A grey day for a funeral

It turned out to be a grey day for a funeral. I got a lift with some co-workers out to Rookwood Cemetery, which just happens to be the largest cemetery in the Southern Hemisphere. (Australians love declaring things the “largest x in the Southern Hemisphere.”) Anyway, we found the Jewish office and were directed to wait next to a freshly dug grave. Really. By the time the family turned up, there were probably forty or fifty people gathered together. I was pleased to note that the rabbi really looked like a rabbi. (From this Midwestern girl, that means he wore a trench coat and a hat and had a long Orthodox beard.) The rabbi asked for volunteers to help carry the plain wooden casket from the hearse and several guys stepped forward. The ceremony was carried out in both Hebrew and English, and at the end the rabbi gave a very nice eulogy for Laurie. I have to say, I was a little surprised when he invited family and friends up to shovel dirt on the casket in turn. I’d never seen that before. Then the professionals took over and the grave was filled within minutes. The rabbi then gathered the mourners together to pray, and afterwards he did a curious thing where he tore the shirts of the Morris sons. Then we hugged Mrs Morris and everyone headed back to Sydney. I discovered that dozens of customers had e-mailed their condolences and remembrances of Laurie, and for a while I felt really good about humanity. Then the staff told me about the asshole customers who had the nerve to complain about us being shut that morning, like it was such a hardship for them to wait four hours for their damned hardanger fabric WHEN WE WERE AT A FUNERAL. So I’m back to being a misanthrope again.

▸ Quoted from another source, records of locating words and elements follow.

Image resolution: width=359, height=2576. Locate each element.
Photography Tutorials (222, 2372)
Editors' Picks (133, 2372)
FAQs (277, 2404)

(Later that afternoon, Leanne and I were inspired to learn more about Jewish funeral traditions. The thing with the shirts is called “tearing the Kria” and it’s meant to be symbolic of the way your heart is rent. The rabbi told the sons that they should never repair it. That website also answered many of my other questions about the ceremony, like why it happened so fast and how come the casket was so unadorned. It’s a totally different burial tradition than I’m used to in Protestant U.S.A. There was just such an emphasis on the fact that this was a mortal man and we were burying him in the earth… I’m glad I went.)